When there is a change, though, the regulars notice.
Around 2000, or three years before general manager John E. Rutherford took over, Richland County upgraded the course’s irrigation system, which immediately improved playing conditions. More recently, Rutherford says, a seemingly minor tweak – removal of a tree near the tee box of the signature par-5 16th hole – was greeted with a joyous response.
“Ninety percent (of players) hated that tree,” he said of a tall pine that knocked down more than its share of errant tee shots from the regular and back tee boxes. “The only ones who didn’t hate it were the guys playing from the senior tees,” which were positioned past the tree.
Rutherford laughed. “We found some mini-bottles out there, so I guess some (players) were celebrating it being gone.”
In its 40 years, Lin Rick occasionally suffered from conditioning woes, but no longer. Recent play revealed plenty of grass on tees, fairways and greens; “lush” was one player’s description. The mild recent winter helped the conditions, and boosted winter play.
“We’re just getting a lot more play; overall, we’re up 15 percent (in 2012),” Rutherford said. “That’s probably the condition of the course, and maybe the economy picking up a little – but the (nice) weather is more than anything.”
Indeed, with warmer, dryer conditions in January and February, Lin Rick’s rounds played jumped 60 percent over 2011. Recently, “the (100-degree-plus) heat has knocked that down a little – around 11 a.m., it slows down – but (two weeks ago), I was out spraying at 5:30 a.m. and had a jacket on,” Rutherford said.
Lin Rick’s design has been a constant. At 6,795 yards and par-73, its rolling terrain and eight ponds offer challenges for all players, with several blind shots (at the water-protected par-4 third hole, the roller-coaster par-5 14th and the all-uphill par-3 17th, in particular). Also daunting can be the rolling, climbing par-5 eighth and the par-4 ninth, which plays downhill to a lake, then uphill to an elevated green.

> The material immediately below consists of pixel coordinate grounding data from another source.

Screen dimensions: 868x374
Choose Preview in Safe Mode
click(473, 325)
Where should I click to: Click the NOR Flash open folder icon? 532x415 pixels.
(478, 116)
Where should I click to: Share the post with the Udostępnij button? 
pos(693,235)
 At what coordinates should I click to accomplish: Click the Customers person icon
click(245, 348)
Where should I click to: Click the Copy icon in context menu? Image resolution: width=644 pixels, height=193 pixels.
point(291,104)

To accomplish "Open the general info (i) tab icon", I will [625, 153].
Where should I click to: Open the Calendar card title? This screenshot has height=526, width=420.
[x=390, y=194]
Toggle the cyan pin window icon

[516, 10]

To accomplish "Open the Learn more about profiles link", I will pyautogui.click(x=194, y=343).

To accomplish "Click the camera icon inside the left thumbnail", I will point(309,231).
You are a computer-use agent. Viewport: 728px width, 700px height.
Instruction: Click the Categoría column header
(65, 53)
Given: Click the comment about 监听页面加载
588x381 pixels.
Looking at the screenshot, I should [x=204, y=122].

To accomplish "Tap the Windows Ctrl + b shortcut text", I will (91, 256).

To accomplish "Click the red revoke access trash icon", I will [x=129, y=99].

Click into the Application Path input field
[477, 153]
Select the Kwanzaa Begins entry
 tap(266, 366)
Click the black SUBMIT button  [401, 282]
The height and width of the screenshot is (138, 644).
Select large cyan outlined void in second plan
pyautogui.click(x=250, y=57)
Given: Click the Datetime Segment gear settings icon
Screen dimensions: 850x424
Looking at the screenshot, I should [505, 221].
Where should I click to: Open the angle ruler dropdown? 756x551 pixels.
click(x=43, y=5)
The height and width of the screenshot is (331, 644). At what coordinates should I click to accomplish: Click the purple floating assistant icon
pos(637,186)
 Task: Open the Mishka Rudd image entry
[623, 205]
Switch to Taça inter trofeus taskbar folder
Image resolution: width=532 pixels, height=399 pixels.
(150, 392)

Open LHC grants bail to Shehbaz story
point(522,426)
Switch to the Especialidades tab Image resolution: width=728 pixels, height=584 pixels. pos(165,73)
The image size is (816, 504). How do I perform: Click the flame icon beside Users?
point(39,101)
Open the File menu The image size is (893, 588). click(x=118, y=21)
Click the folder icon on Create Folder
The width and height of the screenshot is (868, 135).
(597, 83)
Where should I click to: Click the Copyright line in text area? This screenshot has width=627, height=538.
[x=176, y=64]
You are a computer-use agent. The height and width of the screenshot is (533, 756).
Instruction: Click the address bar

But the most renowned – and cursed – is No. 16. Even with the tree gone, it requires a long drive uphill to a narrow landing area, followed by a second shot to a wide fairway before doglegging left to the water-encircled green, which slopes severely back-to-front. Only the longest players – and most daring – attempt to reach in two shots.
A self-sufficient entity – “we don’t take any tax dollars, zero,” Rutherford says – Lin Rick offers some of the area’s best prices, ranging from $31 (weekdays with cart) and $38 weekends with cart) to $22 weekdays with carts for seniors. Walkers are welcome and pull carts ($2) are available.
“We’ve had people say they hadn’t played here in years, and now – wow,” Rutherford says. A recent social-media discount brought some 400 first-timers to the course, and Rutherford hopes they liked what they saw, and return.
Too bad they missed seeing the tree at No. 16.